■ THE TASK:
Copy the rows below verbatim, from the line containing "at (388, 738)." through the line containing "at (956, 80).", including both of those lines.

■ GIVEN RECORDS:
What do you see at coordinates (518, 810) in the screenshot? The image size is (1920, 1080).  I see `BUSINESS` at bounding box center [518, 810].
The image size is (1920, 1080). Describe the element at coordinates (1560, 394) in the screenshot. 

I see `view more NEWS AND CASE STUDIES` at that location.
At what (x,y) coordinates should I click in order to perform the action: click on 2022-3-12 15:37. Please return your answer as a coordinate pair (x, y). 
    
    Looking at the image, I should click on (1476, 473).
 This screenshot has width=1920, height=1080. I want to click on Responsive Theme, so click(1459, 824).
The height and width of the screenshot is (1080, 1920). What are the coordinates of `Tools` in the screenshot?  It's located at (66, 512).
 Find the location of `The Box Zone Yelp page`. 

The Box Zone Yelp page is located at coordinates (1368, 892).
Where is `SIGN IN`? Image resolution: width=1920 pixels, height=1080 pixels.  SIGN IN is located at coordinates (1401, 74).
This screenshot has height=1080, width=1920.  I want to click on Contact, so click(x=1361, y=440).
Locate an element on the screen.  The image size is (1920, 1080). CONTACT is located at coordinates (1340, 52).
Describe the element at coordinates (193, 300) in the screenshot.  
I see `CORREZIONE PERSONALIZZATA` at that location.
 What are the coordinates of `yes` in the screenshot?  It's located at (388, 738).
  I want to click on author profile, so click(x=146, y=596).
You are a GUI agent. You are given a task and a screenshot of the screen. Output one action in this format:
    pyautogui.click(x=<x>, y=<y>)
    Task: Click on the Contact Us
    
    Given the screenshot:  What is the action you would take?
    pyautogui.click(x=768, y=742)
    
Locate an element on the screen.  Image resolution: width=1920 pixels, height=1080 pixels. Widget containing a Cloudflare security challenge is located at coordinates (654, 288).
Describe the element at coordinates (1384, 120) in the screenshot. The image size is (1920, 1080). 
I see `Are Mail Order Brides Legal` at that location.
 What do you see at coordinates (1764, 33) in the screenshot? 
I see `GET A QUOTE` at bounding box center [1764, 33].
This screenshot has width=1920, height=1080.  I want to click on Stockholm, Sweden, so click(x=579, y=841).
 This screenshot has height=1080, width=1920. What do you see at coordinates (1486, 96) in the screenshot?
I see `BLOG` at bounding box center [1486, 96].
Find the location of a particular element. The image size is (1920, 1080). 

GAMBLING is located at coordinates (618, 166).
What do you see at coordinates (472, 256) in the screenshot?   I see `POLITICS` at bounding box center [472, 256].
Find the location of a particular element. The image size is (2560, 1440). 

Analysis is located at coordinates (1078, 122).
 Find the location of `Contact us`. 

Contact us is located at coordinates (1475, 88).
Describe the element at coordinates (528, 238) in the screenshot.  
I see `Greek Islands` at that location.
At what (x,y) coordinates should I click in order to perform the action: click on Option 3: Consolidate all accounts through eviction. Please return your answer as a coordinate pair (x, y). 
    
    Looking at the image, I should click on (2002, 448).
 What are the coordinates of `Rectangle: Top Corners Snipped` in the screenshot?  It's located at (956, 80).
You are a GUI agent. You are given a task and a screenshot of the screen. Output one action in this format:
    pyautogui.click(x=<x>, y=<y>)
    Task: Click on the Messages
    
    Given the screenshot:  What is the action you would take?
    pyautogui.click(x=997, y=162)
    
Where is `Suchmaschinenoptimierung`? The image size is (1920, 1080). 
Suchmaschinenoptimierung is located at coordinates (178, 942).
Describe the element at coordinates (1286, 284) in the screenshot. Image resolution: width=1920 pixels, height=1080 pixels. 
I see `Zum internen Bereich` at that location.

■ COMPLETED EXERCISE:
 What are the coordinates of `yes` in the screenshot?  It's located at (388, 738).
  I want to click on author profile, so click(x=146, y=596).
You are a GUI agent. You are given a task and a screenshot of the screen. Output one action in this format:
    pyautogui.click(x=<x>, y=<y>)
    Task: Click on the Contact Us
    
    Given the screenshot:  What is the action you would take?
    pyautogui.click(x=768, y=742)
    
Locate an element on the screen.  Image resolution: width=1920 pixels, height=1080 pixels. Widget containing a Cloudflare security challenge is located at coordinates (654, 288).
Describe the element at coordinates (1384, 120) in the screenshot. The image size is (1920, 1080). 
I see `Are Mail Order Brides Legal` at that location.
 What do you see at coordinates (1764, 33) in the screenshot? 
I see `GET A QUOTE` at bounding box center [1764, 33].
This screenshot has width=1920, height=1080.  I want to click on Stockholm, Sweden, so click(x=579, y=841).
 This screenshot has height=1080, width=1920. What do you see at coordinates (1486, 96) in the screenshot?
I see `BLOG` at bounding box center [1486, 96].
Find the location of a particular element. The image size is (1920, 1080). 

GAMBLING is located at coordinates (618, 166).
What do you see at coordinates (472, 256) in the screenshot?   I see `POLITICS` at bounding box center [472, 256].
Find the location of a particular element. The image size is (2560, 1440). 

Analysis is located at coordinates (1078, 122).
 Find the location of `Contact us`. 

Contact us is located at coordinates (1475, 88).
Describe the element at coordinates (528, 238) in the screenshot.  
I see `Greek Islands` at that location.
At what (x,y) coordinates should I click in order to perform the action: click on Option 3: Consolidate all accounts through eviction. Please return your answer as a coordinate pair (x, y). 
    
    Looking at the image, I should click on (2002, 448).
 What are the coordinates of `Rectangle: Top Corners Snipped` in the screenshot?  It's located at (956, 80).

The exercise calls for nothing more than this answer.